*YOUR INSTRUCTIONS*. In the records that follow, the lines from the one containing "Open the 28" to the one containing "You are a computer-use", inclusive, are to be given again exactly.

Segment Open

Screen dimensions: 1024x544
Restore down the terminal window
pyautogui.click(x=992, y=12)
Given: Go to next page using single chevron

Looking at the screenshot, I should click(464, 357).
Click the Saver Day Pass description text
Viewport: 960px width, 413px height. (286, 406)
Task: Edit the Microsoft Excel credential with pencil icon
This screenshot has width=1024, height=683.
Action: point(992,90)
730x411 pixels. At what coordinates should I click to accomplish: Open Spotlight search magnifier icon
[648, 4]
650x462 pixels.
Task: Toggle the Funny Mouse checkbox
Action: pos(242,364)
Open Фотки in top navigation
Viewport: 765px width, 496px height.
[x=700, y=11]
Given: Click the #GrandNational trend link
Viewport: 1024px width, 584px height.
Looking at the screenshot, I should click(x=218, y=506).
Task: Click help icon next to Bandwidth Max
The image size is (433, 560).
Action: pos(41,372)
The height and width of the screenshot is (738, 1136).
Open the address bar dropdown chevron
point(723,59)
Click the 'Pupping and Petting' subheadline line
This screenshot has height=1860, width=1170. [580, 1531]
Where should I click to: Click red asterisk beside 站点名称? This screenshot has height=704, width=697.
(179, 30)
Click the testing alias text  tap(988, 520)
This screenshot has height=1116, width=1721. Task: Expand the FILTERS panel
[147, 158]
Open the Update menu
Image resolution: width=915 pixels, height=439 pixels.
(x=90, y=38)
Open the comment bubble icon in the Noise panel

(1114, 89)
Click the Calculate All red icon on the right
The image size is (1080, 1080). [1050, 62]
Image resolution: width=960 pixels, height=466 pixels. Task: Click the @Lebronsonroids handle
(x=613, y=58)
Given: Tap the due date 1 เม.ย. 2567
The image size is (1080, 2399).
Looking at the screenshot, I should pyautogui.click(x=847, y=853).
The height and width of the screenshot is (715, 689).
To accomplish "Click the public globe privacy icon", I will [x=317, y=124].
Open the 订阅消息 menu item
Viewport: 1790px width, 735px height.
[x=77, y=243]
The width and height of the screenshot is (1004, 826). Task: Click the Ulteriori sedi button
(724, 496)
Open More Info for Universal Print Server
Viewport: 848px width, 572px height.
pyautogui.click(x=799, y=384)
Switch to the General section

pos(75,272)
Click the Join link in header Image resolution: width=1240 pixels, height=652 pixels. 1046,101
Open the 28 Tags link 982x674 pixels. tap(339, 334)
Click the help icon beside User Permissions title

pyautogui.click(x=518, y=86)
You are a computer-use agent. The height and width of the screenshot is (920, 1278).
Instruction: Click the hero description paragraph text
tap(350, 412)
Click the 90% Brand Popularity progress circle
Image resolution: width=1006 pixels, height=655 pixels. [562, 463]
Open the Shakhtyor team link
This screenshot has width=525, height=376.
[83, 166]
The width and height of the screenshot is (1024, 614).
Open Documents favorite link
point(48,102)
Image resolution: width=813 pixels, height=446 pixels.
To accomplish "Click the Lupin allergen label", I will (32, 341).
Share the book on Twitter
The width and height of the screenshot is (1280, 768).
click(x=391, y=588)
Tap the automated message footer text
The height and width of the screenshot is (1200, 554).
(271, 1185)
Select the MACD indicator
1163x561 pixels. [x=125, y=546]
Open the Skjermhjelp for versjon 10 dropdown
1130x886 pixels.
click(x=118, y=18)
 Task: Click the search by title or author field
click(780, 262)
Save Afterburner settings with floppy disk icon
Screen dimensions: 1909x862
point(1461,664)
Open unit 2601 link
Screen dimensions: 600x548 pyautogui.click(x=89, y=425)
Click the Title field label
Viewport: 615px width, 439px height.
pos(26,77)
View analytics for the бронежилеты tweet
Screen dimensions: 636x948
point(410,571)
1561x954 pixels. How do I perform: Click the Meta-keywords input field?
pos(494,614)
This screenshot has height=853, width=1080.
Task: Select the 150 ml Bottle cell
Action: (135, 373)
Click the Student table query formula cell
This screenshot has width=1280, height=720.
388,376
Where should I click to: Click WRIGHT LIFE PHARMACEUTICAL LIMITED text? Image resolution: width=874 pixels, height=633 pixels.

Segment Closed

*OUTPUT FOR THIS EXERCISE*.
Open the 28 Tags link 982x674 pixels. tap(339, 334)
Click the help icon beside User Permissions title

pyautogui.click(x=518, y=86)
You are a computer-use agent. The height and width of the screenshot is (920, 1278).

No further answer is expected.